Unfortunately my grandmother’s last cat had died two years earlier.

I laugh now, and I laughed at the time; a lot. But it was all part of her steady decline. Eventually she went into St Saviour’s hospital for a six-week assessment. She didn’t return to her own home, but even two years later I couldn’t drive her past her old house without her chiding me,
“Where are you going? You’ve driven straight past.”

Once she was in residential care, she was clean and sweet smelling. She had her hair shampooed and set every week and ate healthy meals. Whenever I went to see her she complained about the other residents,
“Look at ‘em all just sitting there like a lot of lemons. Never been to Guernsey, half of ‘em.”

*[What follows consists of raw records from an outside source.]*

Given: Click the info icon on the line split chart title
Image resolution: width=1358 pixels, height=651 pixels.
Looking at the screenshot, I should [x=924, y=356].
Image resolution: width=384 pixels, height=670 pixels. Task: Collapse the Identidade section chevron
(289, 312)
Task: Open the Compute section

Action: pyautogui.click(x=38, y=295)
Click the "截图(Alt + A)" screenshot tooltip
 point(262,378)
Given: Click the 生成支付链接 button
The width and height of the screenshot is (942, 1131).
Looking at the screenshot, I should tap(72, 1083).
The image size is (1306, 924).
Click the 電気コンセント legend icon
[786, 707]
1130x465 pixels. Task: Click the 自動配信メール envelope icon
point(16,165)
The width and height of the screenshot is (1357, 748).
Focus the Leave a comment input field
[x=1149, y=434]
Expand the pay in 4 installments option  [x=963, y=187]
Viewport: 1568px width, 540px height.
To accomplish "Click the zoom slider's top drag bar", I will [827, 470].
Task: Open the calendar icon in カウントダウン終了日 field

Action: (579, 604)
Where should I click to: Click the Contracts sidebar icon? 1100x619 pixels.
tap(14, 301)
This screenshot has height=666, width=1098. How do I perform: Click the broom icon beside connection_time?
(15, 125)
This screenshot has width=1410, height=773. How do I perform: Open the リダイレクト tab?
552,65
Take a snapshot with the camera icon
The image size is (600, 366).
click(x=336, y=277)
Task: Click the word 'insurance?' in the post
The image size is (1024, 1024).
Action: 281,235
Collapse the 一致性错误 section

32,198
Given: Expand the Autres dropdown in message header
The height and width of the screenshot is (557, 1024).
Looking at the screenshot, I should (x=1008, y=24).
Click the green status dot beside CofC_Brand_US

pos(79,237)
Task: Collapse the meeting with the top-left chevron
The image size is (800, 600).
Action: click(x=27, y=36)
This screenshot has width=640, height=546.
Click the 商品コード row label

She didn’t lose the ability to eat or talk, and we had endless circular conversations about what I was doing, who my boyfriend was and where her husband was. She eventually forgot he’d died and it seemed kinder to let her believe he was “down the pub” or “up the boxing”.

In many ways she was happier as the disease progressed. At the beginning she’d been anxious and aggressive, as she was aware her memory was failing. She’d check the oven was off three or four times before she left the house and spend hours every day searching for her handbag.
But once she lost a grip on reality, she could live from moment to moment.

I was always greeted with,
“What you doing here? Your hair wants a brush through it.”

I never felt her quality of life was unacceptable, and I always enjoyed her company and her lust for life - even when I was driven mad by the constant repetition.

Now though, as I keep an eye on my mother, I worry for my children if I succumb to the disease. After a short time of anxiety, I’ll eventually slip far enough into an eternal present to live a contended Groundhog Day half-life.

They’ll be the ones who’ll have to cope with losing their mother, slowly.

I only hope they’ll be able to laugh with me, as I did with my Gran.

This article appeared in Jersey Now in 2005.